Geometry breaks when subdividing

at 10 levels of the unit everything is fine, but at 11 everything breaks


My specs: rx 5700, ryzen 5700x, 64 ram

Good afternoon, @sternetur_tinea! It has been a few weeks since you posted, but I figured I’d try to take a stab at your request.

My first reaction was that 11 subdivision levels is overkill. The number of faces per level of quad subdivision is calculated by: f(4ˡ) where f is the number of faces and l is the number of subdivision levels. Even a single quad face subdivided 11 times is over 4 million faces/8 million triangles.

In your 10-level screenshot, in the bottom right, it says that you have 3.5GB of VRAM free. When you go to 11 levels in the next picture, it says you have -6.1 (that’s negative 6.1) GB free. I don’t fully know what happens when you go into the negative gigs of free VRAM, but crashes or memory corruption are well within the realm of possibility. When I googled the RX 5700, it says it only has 8GB of GDDR6 RAM, so my recommendation would be to try to stay below that.

This is just a single object in your scene - I can’t imagine multiple objects with geometry this dense.

My question is, why so many levels? If you are trying to get your surface smooth, you could use fewer levels of subdivision (like 2 or 3) and shade your surface smooth. In Object Mode, select your object, press F3, type Shade Smooth, and select it from the list. This achieves the smooth look without demolishing your VRAM budget.

I also gather that you added a Cone object to your scene, but you are trying to reach more of a spheroid final result. I might recommend using either a cube that you’ve performed a To Sphere operation on or an Icosphere as your base object. That avoids the potential pole geometry of subdividing the point of a cone with more or less than 4 faces.
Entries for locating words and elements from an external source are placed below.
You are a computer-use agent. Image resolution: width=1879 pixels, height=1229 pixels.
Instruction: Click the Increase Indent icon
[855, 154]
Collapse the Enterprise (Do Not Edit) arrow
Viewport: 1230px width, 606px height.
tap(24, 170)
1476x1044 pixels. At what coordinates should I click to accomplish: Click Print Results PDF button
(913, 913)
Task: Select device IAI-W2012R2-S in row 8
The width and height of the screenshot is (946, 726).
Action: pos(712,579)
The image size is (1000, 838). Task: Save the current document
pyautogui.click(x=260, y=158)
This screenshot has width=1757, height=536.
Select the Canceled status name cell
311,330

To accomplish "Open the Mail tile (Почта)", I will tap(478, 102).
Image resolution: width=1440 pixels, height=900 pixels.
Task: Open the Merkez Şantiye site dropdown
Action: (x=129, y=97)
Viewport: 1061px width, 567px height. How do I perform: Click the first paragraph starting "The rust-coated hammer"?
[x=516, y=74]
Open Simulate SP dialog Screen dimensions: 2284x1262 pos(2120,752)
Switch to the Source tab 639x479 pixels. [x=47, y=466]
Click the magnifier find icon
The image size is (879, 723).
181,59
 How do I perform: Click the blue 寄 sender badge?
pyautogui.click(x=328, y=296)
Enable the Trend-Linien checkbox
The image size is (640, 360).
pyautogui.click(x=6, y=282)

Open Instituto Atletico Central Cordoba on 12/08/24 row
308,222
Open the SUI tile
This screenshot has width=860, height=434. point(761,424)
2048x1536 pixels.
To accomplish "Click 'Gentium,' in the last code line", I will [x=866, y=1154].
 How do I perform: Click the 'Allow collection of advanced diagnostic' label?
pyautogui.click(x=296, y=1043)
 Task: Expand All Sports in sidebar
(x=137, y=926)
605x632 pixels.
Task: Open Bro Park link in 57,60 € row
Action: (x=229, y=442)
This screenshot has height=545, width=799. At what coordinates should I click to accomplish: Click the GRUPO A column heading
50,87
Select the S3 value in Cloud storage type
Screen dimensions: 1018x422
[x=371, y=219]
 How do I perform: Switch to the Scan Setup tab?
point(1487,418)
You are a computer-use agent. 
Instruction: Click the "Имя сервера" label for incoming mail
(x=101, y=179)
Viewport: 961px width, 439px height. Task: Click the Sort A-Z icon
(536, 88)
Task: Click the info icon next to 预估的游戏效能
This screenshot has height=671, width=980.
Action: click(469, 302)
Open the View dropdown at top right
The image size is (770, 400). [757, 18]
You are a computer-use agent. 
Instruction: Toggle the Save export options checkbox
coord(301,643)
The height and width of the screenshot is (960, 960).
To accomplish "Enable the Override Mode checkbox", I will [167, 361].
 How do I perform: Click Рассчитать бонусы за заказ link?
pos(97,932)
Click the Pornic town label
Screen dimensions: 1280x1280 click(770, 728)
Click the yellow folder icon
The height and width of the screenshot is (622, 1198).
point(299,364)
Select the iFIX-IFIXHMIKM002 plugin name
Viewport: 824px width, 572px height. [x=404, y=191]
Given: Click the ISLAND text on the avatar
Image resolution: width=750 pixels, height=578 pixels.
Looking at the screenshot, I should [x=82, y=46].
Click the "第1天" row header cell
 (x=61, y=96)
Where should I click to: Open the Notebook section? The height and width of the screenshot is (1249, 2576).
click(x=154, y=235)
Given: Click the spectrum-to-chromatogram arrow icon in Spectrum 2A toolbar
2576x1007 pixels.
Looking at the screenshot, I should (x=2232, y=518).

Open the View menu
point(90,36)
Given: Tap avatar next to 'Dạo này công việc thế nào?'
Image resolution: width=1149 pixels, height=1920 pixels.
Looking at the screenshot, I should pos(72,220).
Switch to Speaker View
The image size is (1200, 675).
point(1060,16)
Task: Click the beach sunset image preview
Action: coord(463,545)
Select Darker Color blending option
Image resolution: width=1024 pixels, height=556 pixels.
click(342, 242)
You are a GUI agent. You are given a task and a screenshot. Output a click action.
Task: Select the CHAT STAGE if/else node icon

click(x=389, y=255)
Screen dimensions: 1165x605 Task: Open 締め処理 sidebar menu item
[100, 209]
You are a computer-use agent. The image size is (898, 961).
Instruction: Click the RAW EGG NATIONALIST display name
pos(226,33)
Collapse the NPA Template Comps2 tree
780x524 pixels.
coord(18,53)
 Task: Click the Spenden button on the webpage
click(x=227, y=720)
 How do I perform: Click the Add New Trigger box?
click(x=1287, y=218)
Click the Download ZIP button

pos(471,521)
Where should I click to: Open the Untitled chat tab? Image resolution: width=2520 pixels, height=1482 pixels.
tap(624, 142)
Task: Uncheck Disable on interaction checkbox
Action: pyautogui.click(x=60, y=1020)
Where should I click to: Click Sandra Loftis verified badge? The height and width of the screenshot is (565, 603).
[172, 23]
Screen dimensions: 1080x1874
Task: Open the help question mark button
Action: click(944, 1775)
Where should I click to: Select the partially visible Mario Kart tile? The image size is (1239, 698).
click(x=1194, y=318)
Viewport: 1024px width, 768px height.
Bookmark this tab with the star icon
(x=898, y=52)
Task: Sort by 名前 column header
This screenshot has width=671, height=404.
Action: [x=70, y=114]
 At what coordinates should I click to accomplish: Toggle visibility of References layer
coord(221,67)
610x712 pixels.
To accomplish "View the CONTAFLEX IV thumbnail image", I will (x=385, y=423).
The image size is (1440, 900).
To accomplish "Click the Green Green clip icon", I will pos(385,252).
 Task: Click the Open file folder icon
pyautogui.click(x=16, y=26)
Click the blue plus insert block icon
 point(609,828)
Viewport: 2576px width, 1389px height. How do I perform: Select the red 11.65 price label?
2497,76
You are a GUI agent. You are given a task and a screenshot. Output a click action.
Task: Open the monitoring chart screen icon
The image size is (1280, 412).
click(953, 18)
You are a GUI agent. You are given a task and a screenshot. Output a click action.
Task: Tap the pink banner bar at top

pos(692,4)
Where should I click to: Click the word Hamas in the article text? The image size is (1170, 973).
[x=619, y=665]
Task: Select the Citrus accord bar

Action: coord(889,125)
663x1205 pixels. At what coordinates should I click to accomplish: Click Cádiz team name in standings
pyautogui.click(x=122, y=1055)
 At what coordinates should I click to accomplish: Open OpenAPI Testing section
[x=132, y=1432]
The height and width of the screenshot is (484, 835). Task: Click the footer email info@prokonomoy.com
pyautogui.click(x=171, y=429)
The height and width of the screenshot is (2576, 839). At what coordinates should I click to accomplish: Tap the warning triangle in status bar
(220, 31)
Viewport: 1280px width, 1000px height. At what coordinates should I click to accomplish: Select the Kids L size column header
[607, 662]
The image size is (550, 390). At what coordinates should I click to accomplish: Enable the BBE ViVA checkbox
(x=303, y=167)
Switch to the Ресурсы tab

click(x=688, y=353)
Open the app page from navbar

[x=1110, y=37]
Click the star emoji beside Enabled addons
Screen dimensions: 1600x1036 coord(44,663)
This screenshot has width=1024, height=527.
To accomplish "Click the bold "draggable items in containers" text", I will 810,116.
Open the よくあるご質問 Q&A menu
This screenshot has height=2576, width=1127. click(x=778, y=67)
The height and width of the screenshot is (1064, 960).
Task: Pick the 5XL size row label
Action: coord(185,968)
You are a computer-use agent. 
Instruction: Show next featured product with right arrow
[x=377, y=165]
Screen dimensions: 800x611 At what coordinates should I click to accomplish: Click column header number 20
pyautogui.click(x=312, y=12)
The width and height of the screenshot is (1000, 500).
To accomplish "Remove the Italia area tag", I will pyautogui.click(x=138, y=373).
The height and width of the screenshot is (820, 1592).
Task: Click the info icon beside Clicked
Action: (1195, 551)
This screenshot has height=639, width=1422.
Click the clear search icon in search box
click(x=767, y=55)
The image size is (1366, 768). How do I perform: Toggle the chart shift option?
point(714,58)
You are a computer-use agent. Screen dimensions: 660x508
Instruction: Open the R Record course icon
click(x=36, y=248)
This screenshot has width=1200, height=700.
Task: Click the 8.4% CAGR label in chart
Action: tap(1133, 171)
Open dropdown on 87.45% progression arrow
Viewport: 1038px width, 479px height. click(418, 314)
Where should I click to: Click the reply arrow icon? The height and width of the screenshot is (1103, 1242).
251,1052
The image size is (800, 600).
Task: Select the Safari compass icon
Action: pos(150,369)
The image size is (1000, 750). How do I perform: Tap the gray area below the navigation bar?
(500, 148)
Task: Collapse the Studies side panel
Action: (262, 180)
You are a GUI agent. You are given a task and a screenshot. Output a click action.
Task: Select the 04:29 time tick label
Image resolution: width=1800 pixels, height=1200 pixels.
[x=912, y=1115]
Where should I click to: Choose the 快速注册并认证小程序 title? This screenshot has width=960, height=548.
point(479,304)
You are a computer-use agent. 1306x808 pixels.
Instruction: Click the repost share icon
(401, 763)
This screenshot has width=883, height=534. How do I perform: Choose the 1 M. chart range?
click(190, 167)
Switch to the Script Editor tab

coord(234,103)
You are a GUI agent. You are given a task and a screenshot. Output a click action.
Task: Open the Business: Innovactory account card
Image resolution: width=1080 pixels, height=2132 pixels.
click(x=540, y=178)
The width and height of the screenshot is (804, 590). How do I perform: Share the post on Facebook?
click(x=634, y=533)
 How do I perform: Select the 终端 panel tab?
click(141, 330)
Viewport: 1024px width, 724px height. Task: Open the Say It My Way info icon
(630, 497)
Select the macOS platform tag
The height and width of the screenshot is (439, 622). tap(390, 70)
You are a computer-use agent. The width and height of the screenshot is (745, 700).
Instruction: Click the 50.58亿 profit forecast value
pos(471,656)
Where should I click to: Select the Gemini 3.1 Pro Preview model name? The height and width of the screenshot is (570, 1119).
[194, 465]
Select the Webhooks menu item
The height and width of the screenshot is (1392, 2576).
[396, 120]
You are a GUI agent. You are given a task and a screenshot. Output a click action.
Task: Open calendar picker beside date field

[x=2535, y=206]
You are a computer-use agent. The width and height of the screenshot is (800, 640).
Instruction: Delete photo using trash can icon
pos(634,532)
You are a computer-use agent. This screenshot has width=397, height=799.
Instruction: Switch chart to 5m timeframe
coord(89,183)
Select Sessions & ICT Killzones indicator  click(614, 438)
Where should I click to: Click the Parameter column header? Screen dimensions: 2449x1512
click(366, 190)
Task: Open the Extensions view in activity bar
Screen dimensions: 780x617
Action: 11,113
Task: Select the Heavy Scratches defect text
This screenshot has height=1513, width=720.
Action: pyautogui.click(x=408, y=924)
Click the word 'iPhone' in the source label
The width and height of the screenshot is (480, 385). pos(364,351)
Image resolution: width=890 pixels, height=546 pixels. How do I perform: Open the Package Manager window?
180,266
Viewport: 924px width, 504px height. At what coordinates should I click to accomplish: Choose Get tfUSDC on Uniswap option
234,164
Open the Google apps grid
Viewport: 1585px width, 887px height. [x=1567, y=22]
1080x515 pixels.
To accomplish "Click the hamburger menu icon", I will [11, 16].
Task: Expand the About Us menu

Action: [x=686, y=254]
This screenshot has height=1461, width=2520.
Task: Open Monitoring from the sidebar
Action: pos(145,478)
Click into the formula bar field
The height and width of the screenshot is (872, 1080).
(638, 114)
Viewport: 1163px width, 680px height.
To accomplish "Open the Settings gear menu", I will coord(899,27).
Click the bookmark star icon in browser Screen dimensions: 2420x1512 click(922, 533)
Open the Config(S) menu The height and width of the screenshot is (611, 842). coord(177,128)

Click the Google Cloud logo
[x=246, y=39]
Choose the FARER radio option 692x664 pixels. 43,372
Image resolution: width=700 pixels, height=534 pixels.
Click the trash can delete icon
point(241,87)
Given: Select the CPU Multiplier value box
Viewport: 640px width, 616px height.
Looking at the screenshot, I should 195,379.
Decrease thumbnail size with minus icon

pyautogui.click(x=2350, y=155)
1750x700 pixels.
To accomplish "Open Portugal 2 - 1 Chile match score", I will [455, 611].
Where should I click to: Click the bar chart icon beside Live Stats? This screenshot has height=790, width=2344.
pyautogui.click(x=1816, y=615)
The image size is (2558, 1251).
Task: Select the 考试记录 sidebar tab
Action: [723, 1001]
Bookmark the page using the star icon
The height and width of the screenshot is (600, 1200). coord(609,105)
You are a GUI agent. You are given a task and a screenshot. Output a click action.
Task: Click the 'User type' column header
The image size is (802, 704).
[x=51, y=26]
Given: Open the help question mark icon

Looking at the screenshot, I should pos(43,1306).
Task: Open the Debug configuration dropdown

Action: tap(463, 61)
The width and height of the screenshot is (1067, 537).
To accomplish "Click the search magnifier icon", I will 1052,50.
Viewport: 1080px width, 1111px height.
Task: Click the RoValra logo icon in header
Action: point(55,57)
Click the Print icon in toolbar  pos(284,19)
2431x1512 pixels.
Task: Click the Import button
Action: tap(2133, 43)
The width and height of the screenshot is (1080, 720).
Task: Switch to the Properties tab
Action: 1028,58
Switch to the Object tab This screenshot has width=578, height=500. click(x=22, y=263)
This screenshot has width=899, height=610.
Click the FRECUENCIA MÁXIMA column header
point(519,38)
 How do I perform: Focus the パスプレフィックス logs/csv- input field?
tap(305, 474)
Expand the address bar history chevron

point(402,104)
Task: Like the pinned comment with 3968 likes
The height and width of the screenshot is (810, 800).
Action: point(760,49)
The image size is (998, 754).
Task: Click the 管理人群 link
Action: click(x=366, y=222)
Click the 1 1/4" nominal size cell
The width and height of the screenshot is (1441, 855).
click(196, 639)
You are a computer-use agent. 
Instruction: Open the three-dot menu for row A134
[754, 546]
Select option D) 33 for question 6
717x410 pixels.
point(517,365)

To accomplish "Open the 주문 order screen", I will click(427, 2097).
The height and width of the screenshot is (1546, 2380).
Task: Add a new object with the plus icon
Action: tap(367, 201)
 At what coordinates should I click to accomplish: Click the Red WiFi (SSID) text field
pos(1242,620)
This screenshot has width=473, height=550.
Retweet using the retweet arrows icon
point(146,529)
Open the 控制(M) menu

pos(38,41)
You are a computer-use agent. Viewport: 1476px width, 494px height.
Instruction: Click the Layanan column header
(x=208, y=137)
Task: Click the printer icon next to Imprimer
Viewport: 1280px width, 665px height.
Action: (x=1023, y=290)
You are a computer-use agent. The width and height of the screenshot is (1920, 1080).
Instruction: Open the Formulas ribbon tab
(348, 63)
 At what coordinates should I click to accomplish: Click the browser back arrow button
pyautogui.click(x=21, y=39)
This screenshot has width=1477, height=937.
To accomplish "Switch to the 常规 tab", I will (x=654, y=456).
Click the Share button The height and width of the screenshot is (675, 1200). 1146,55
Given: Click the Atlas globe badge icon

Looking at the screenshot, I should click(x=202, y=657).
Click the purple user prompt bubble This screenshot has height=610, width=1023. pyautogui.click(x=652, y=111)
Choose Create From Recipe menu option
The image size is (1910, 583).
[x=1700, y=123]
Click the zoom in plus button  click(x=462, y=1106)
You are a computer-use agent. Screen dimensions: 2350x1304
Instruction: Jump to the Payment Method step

In mesh topology, a vertex that connects more or less than 4 edges is called a “pole”, and at least historically, the algorithm that subdivides the mesh sometimes struggles with pole geometry.

See this page on fixing pole geometry from topologyguides.com:
https://topologyguides.com/manipulating-edge-poles

I hope this helps, and please let us know if you have any further questions.